-Removed-As FMF said:
This is not a question an atheist can answer. Pardon me, but it reminds me of a question dj2becker once asked me: [my paraphrasing...] "If you believed in God and knew that everything taught about God was true, what justification would you have for continuing to be an atheist?"
1 edit
-Removed-Assuming that my belief in a torturer God meant that I also believed that threats of torture could turn non-believers into believers, perhaps I would participate in rounding up non-believers and
[1] first threaten them with torture in order to make them believe the same as what I believed, and, if that didn't work,
[2] I would torture them until they believed, and, if that didn't work,
[3] I would perhaps torture them to death as it wouldn't really matter and, given my belief in a torturer God, I might belief that it would act as a deterrent and/or motivation to other non-believers and people from sonship's "other worlds".

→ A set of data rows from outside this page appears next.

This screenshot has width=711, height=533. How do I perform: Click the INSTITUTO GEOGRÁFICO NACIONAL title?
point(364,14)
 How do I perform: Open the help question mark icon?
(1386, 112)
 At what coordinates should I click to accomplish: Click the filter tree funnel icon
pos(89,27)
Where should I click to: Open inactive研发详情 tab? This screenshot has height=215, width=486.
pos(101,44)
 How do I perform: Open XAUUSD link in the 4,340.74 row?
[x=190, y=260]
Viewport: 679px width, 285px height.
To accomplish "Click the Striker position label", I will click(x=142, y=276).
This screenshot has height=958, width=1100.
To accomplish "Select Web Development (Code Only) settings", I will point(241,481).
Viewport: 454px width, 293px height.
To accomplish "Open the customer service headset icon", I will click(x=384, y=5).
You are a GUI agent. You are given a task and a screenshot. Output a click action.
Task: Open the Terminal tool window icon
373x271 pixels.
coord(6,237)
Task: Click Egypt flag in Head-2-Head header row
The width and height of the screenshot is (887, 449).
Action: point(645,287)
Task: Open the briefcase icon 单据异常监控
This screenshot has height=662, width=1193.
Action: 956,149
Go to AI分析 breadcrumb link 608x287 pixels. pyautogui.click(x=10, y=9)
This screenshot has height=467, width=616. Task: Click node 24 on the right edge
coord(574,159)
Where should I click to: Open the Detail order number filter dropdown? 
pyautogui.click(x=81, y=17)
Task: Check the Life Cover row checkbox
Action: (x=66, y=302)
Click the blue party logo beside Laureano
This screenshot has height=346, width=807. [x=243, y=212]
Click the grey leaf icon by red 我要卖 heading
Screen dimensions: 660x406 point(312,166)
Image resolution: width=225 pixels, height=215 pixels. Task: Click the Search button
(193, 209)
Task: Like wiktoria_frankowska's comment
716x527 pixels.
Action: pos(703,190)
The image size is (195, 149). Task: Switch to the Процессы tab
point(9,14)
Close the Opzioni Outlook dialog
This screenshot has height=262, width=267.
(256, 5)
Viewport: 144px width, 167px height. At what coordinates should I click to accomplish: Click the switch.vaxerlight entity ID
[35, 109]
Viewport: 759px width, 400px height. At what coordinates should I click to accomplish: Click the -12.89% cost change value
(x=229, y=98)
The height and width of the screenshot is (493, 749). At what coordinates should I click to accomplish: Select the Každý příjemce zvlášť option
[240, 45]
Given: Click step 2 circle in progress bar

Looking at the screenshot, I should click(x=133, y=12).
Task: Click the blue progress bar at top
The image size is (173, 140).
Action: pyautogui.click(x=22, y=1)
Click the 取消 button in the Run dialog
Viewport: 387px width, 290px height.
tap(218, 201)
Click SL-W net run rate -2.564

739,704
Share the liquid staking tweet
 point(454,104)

I might even hang them out, burning, on chains to display what I believed to be the "glory" of my torturer God.
@fmf saidTL; DR version...
Assuming that my belief in a torturer God meant that I also believed that threats of torture could turn non-believers into believers, perhaps I would participate in rounding up non-believers and
[1] first threaten them with torture in order to make them believe the same as what I believed, and, if that didn't work,
[2] I would torture them until they believed, and, if tha ...[text shortened]... n hang them out, burning, on chains to display what I believed to be the "glory" of my torturer God.
If the torturer God ideology is actually true ~ torture in flames for eternity for being a non-believer as opposed to it being a punishment for not adhering to a code for morally sound living ~ then I can see only a kind of grotesque moral bankruptcy.